QUEENSBURY, N.Y. (NEWS10) – April showers aside, the time is here for early-season hikers to get busy exploring trails in the Adirondacks. Like every year, hiking in the spring invites muddy feet. The verdict: Trudge right through that mud, rather than going around, for the good of the trail.

This month, the Department of Environmental Conservation put out an advisory for hikers to keep an eye out for muddy trails as they take to the mountains this spring. Mud is one large contributor to trail erosion – and what hikers do while enjoying the trails can inadvertently tear things up further.

“The more people hike on these trails, the more muddy conditions get created. That’s the big message for us,” said Adirondack Mountain Club (ADK) Trails Manager Charlotte Staats. “Erosion, like we’re concerned with, is always happening, year-round and all the time, and in the spring it’s really the biggest time.”

ADK works with the DEC to maintain trails across the Adirondack Park, and assists in solutions for those that have been significantly damaged. In the spring, rainfall compounds with melted snow, mudding trails for early-season hikers.

When you see a muddy patch on a trail, your first instinct might be to go around, treading off the trail to do so. While hiking through mud can leave footprint indentations in drying soil and track moisture across more of the trail, it’s still the superior course of action. Treading off the trail can damage plants, further break up terrain, and even get you lost.

“You should be hiking through the mud, but not everybody likes to, and that spreads impact throughout the corridor. That can create unofficial trails – ‘social paths – which can remove people from the marked trail and jeopardize their way to safely make it back,” Staats explained.

In the spring, ADK and the DEC ask hikers to stick to lower-elevation trails, below 2,500 feet. Washouts and muddy conditions can become more extreme, dangerous, and harder to reverse the higher one goes. Vegetation at higher elevations can be more sensitive to human impact, and soil erodes more easily, giving way to exposed bedrock unsafe for walking.

Breaking down what’s breaking down

Mud is just the start. Trail erosion is a complicated problem, tracing back to the origins of most Adirondack trails.

Trails in the Adirondacks typically come from one of two points of origin. Some were first built as logging roads in the 19th and 20th centuries, before regulations like the state ‘Forever Wild” clause would limit the logging industry’s viability in the park. Those trails were designed to move timber, not people, and often run along streams and rivers. Those water bodies can add to the erosion problem, with rain and washouts wiping out sections entirely when levels rise.

Other trails were created by early Adirondack recreators, who were interested in blazing the most direct path to the top possible. Not only are the resulting trails steep – in some cases, they become the most severe examples of erosion in the Adirondacks.

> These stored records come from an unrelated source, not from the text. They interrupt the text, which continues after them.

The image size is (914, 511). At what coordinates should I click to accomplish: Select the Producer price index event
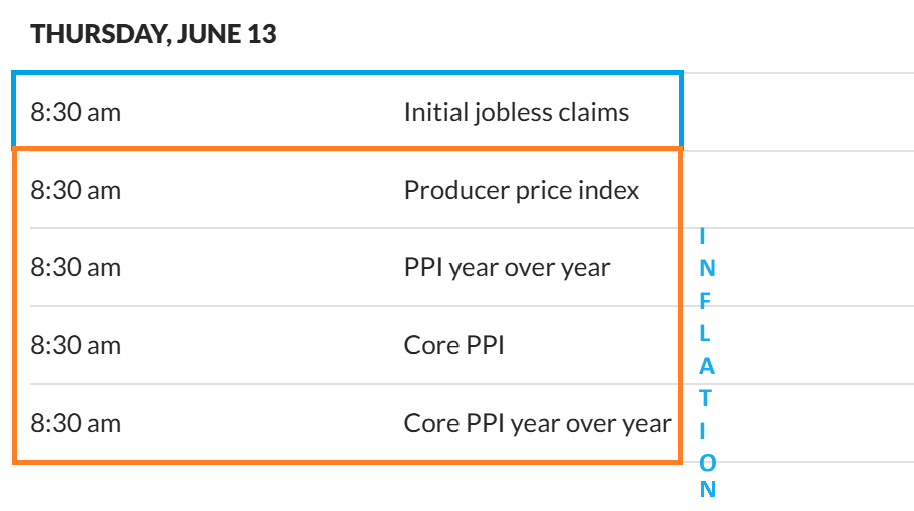tap(521, 190)
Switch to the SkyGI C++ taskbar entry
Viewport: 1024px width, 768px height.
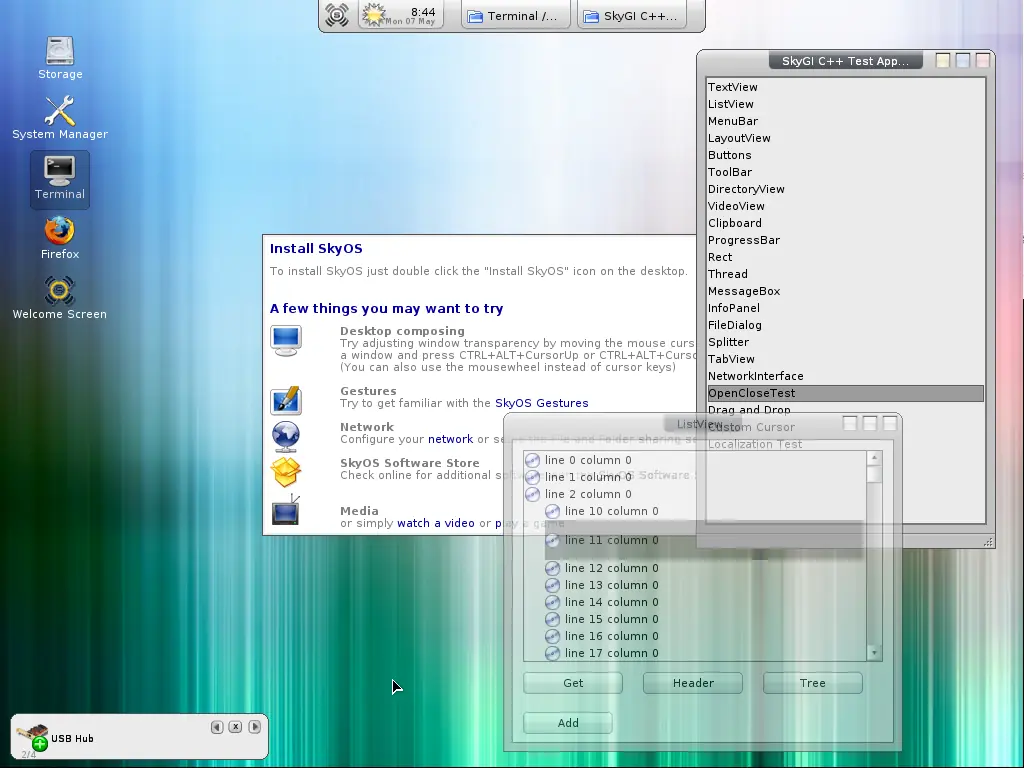630,16
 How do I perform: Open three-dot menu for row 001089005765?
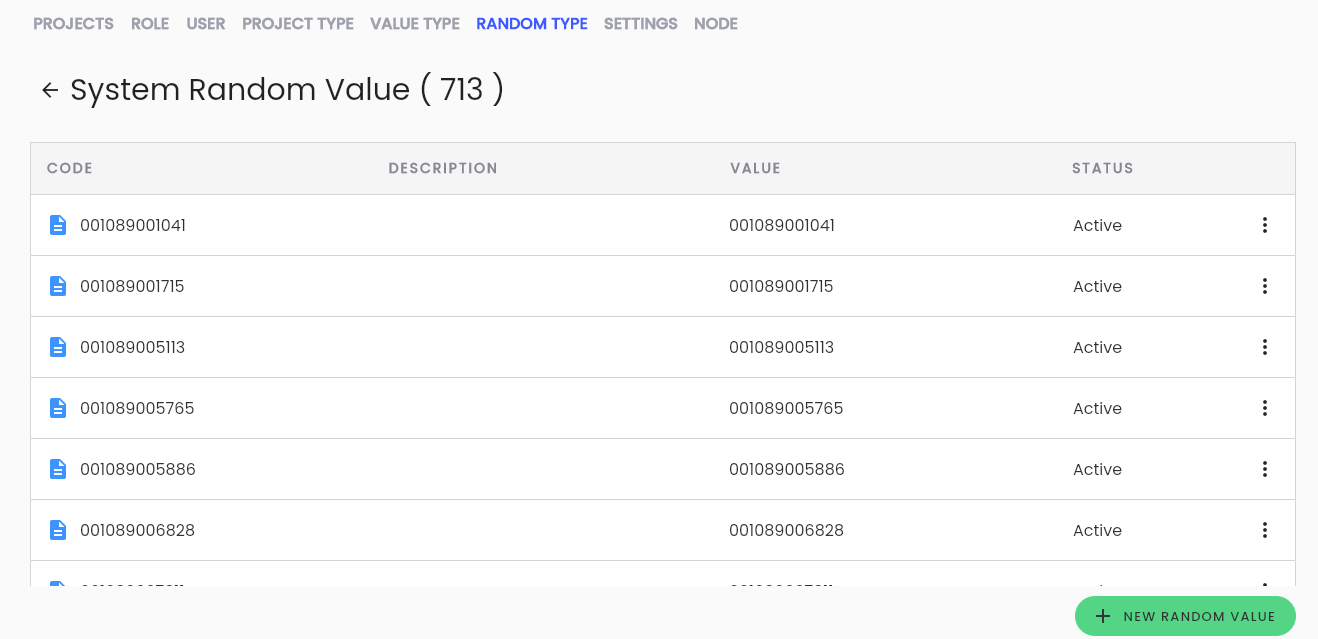1265,408
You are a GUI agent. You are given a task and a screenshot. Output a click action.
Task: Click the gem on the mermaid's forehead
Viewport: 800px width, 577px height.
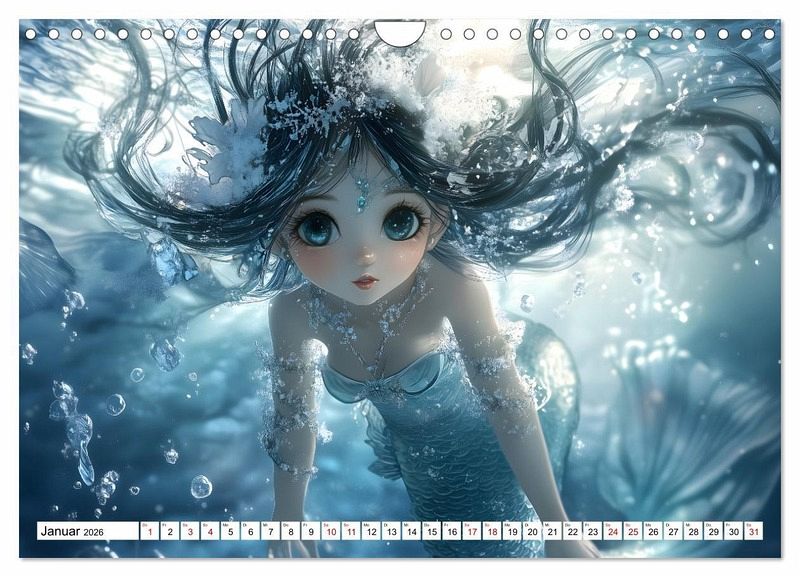(x=363, y=189)
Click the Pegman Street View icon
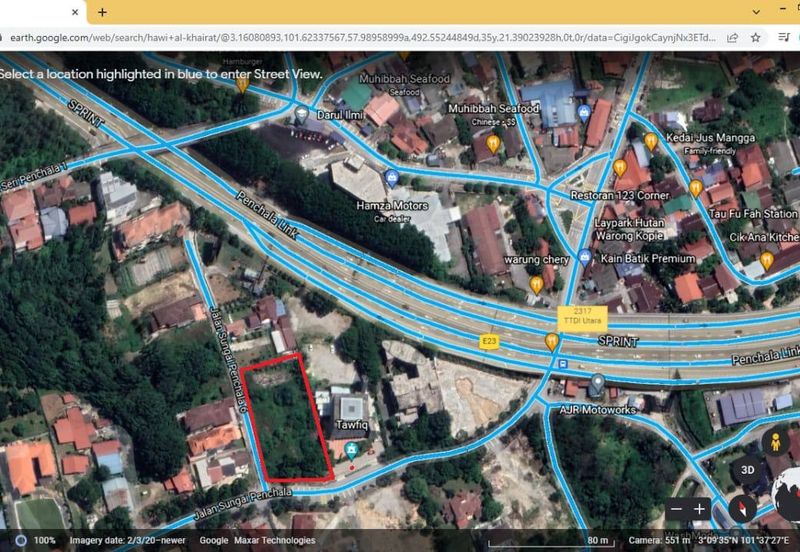Image resolution: width=800 pixels, height=552 pixels. click(x=772, y=443)
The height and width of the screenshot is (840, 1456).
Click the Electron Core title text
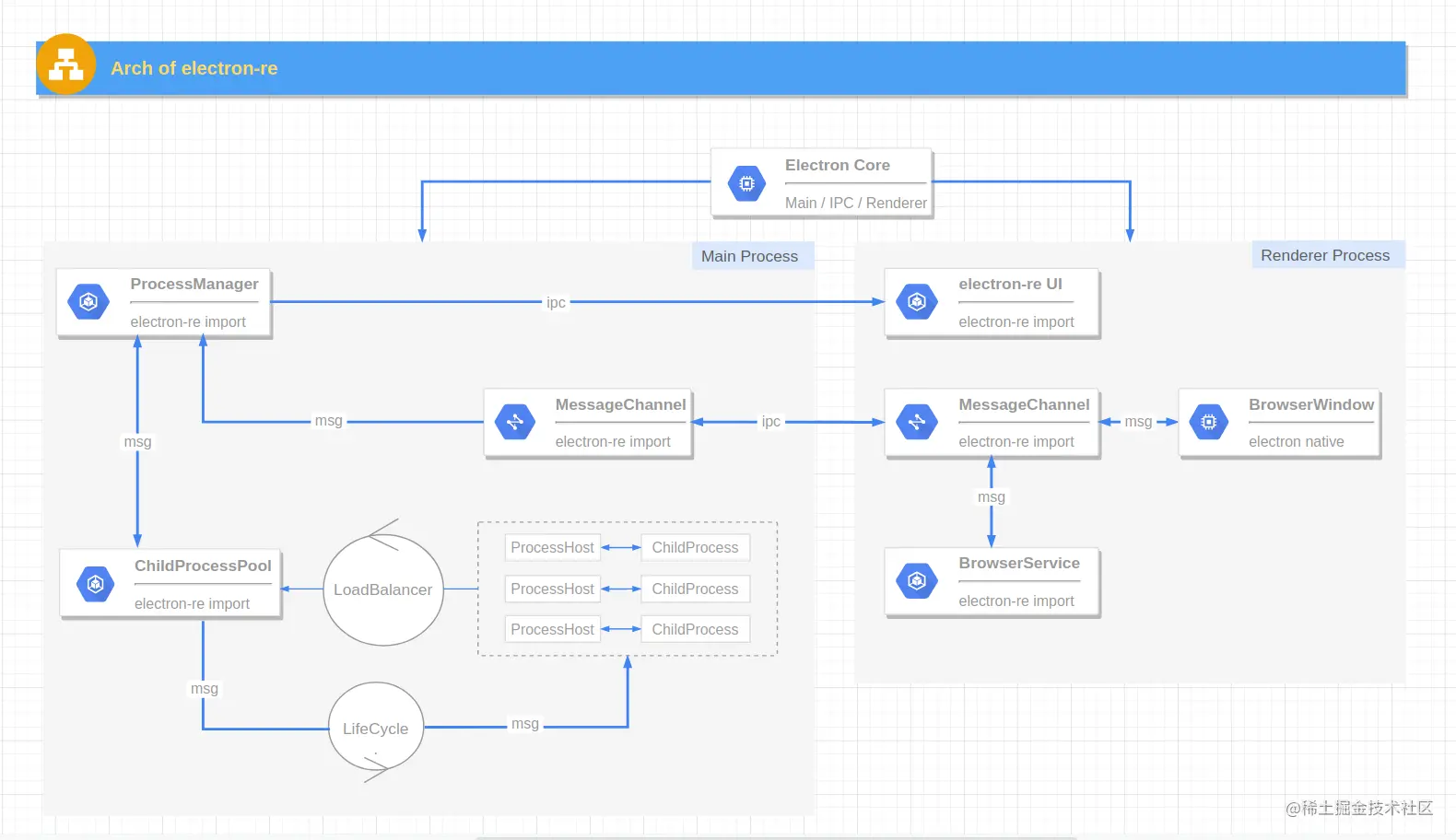click(837, 165)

Staats points to the example of Cascade Mountain, an Adirondack High Peak near Mt. Van Hoevenburg and the Keene Vallery area. The Cascade Mountain trail runs straight up the mountain’s fall line, with a rapid elevation gain. As hikers scale it, they knock bits of soil loose. When water flows – especially in the spring – it takes that loosened soil along with it down the trail.

“What you’ll see on eroded trails like that are exposed roots and rocks,” Staats said. “You might even find your feet are below where the surrounding forest floor is.”

The DEC is currently working on an entirely new trail up Cascade Mountain, starting from the Mt. Van Hoevenberg Olympic Sports Complex. Once completed using sustainable design practices, the new trail will become the sole way up the mountain, and its predecessor permanently closed.

A new trail isn’t always the solution. Mountains are evaluated case-by-case. In some cases, rock staircases and turnpiking are installed, to better hold soil in place and quickly shed water as it passes through. Hikers should use those staircases if they come across them. For those looking to get out before it gets dry and warmer, Staats recommends low-elevation hikes like the Ranger Trail on Poke-O-Moonshine Mountain.